--- BEGIN Excerpted text ---

Gist index on Postgres/PostGIS still slow - postgresql

I am not an expert at Postgres/GIS subjects and I have an issue with a large database (over 20 million records) of geometries. First of all my set up looks like this:
mmt=# select version();
-[ RECORD 1 ]-------------------------------------------------------------------------------------------------------------
version | PostgreSQL 13.2 (Debian 13.2-1.pgdg100+1) on x86_64-pc-linux-gnu, compiled by gcc (Debian 8.3.0-6) 8.3.0, 64-bit
mmt=# select PostGIS_Version();
-[ RECORD 1 ]---+--------------------------------------
postgis_version | 3.1 USE_GEOS=1 USE_PROJ=1 USE_STATS=1
The table that I am querying contains the following columns:
mmt=# \d titles
Table "public.titles"
Column | Type | Collation | Nullable | Default
----------------------+--------------------------+-----------+----------+-----------------------------------------
ogc_fid | integer | | not null | nextval('titles_ogc_fid_seq'::regclass)

--- END Excerpted text ---

**Task requirements**:
A) List the commands entered at the mmt=# prompt in the PostGIS index thread.
B) Shorten the paragraph of the PostGIS index thread that begins "I am not an expert" to a single brief sentence that keeps its main facts.
C) Extend the PostGIS index thread from the point where it stops.
The lines that follow have no connection to the PostGIS index thread.

--- BEGIN Collected data ---

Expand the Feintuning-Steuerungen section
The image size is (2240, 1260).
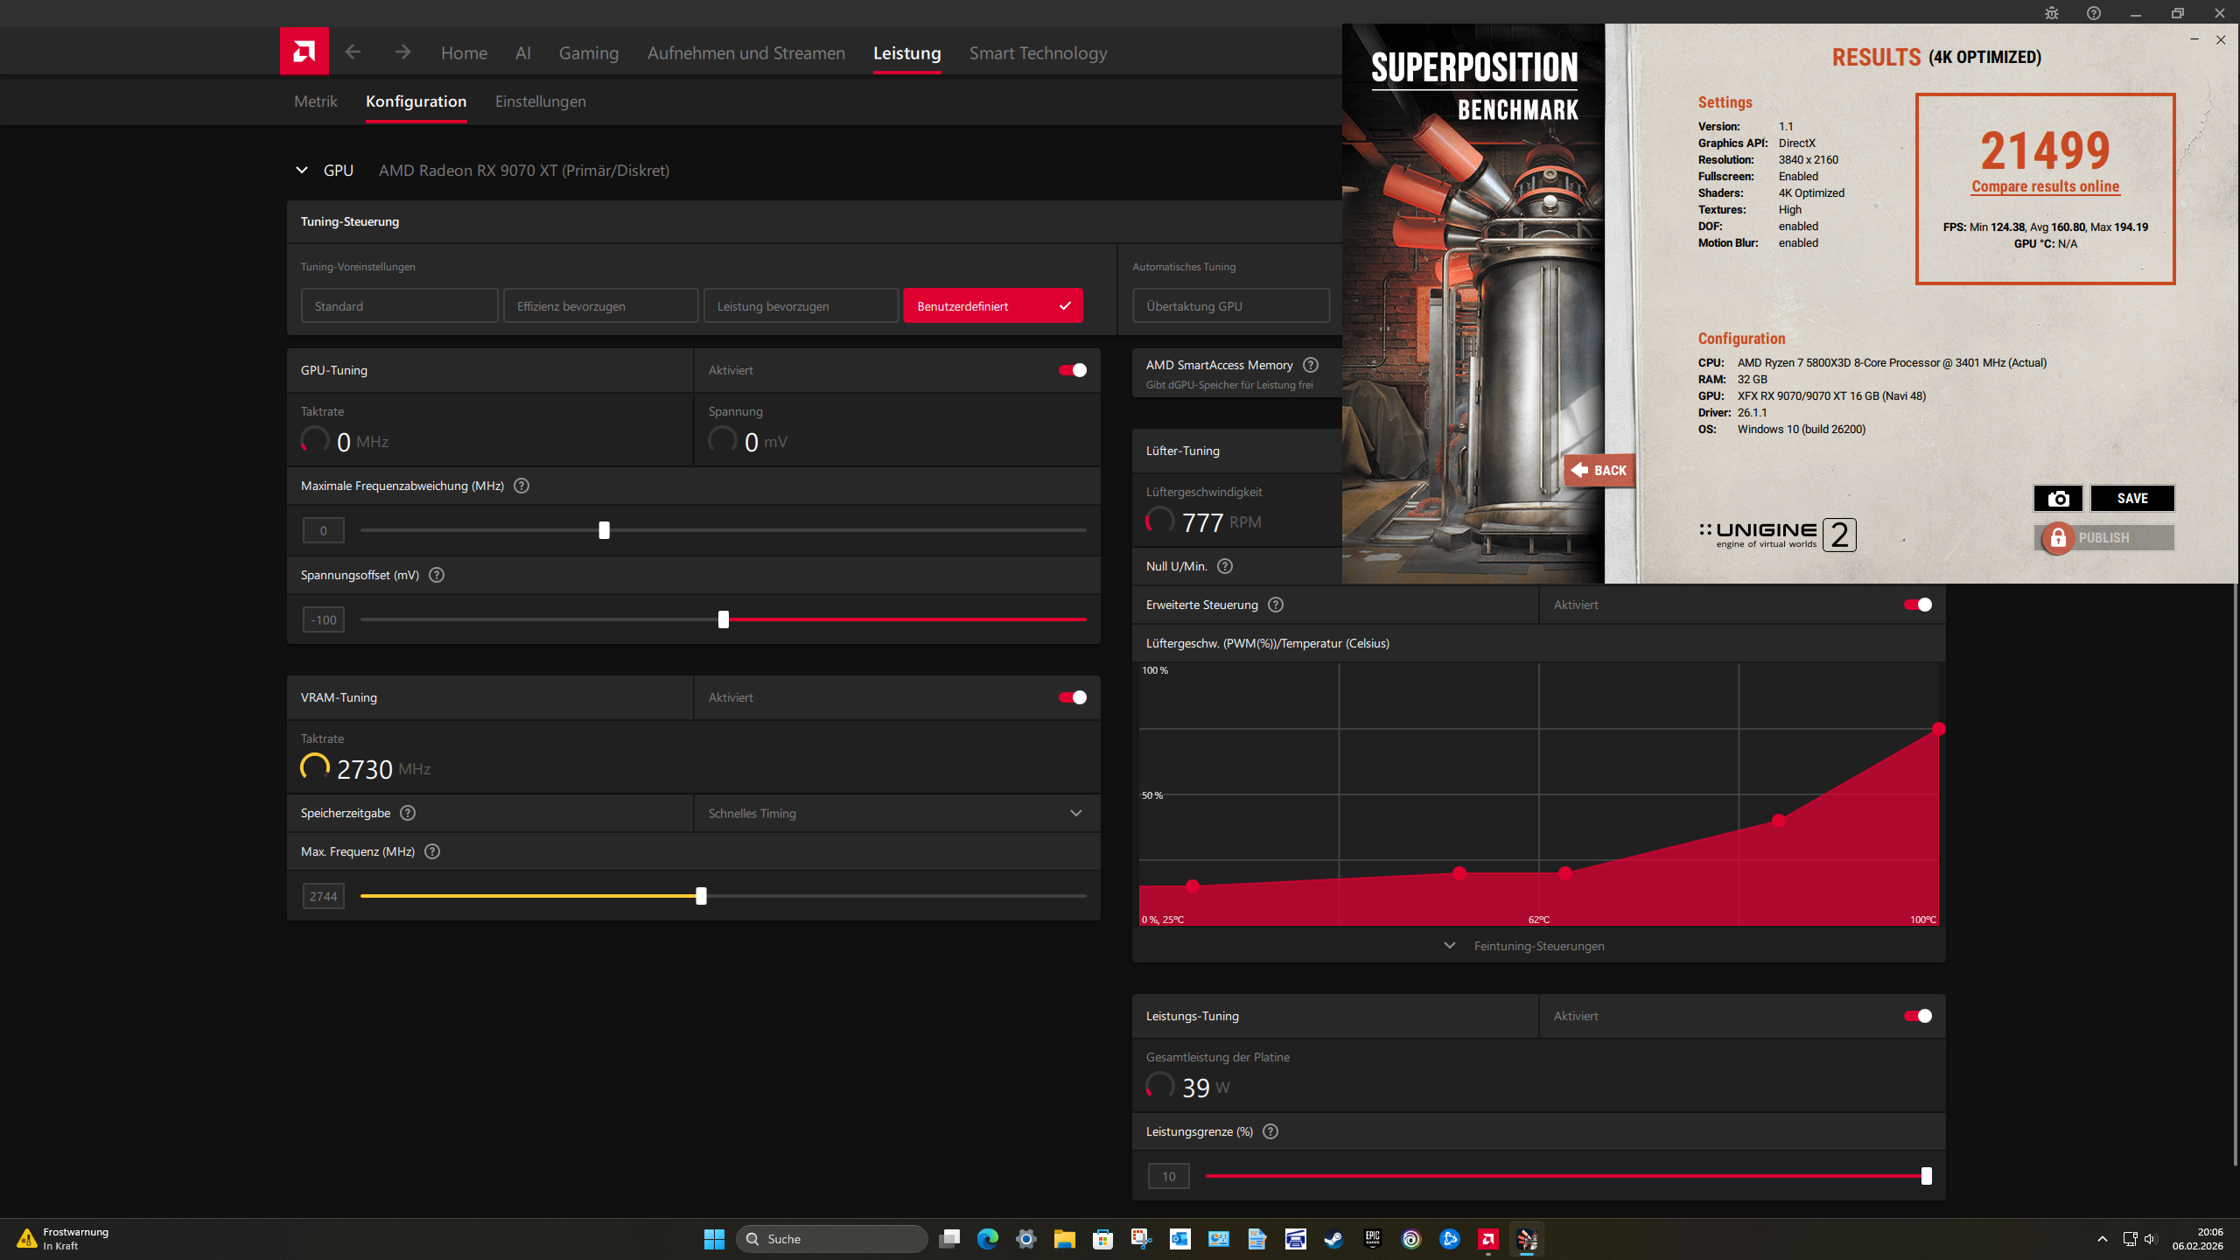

--- END Collected data ---

**Expected responses**:
A)
select version();
select PostGIS_Version();
\d titles

B) Lacking expertise in Postgres/GIS, the poster has a problem with a large database of more than 20 million geometry records and starts by showing the setup.

C)
wkb_geometry | bytea | | |
timestamp | timestamp with time zone | | |
end | timestamp with time zone | | |
gml_id | character varying | | |
validfrom | character varying | | |
beginlifespanversion | character varying | | |
geom_bounding_box | geometry(Geometry,4326) | | |
Indexes:
"titles_pkey" PRIMARY KEY, btree (ogc_fid)
"geom_idx" gist (geom_bounding_box)
The geom_bounding_box column holds the bounding box of the wkb_geometry. I have created that bounding box column because the wkb geometries exceed the default size limits for items in a GIST index. Some of them are quite complex geometries with several dozens of points making up a polygon. Using a bounding box instead meant I was able to put an index on that column as a way of speeding up the search.. at least that's the theory.
My search aims to find geometries which fall within 100 metres of a given point as follows, however this takes well over two minutes to return. I want to get that under one second!:
select ogc_fid, web_geometry from titles where ST_DWithin(geom_bounding_box, 'SRID=4326;POINT(-0.145872 51.509691)'::geography, 100);
Below is a basic explain output. What can I do to speed this thing up?
Thank you!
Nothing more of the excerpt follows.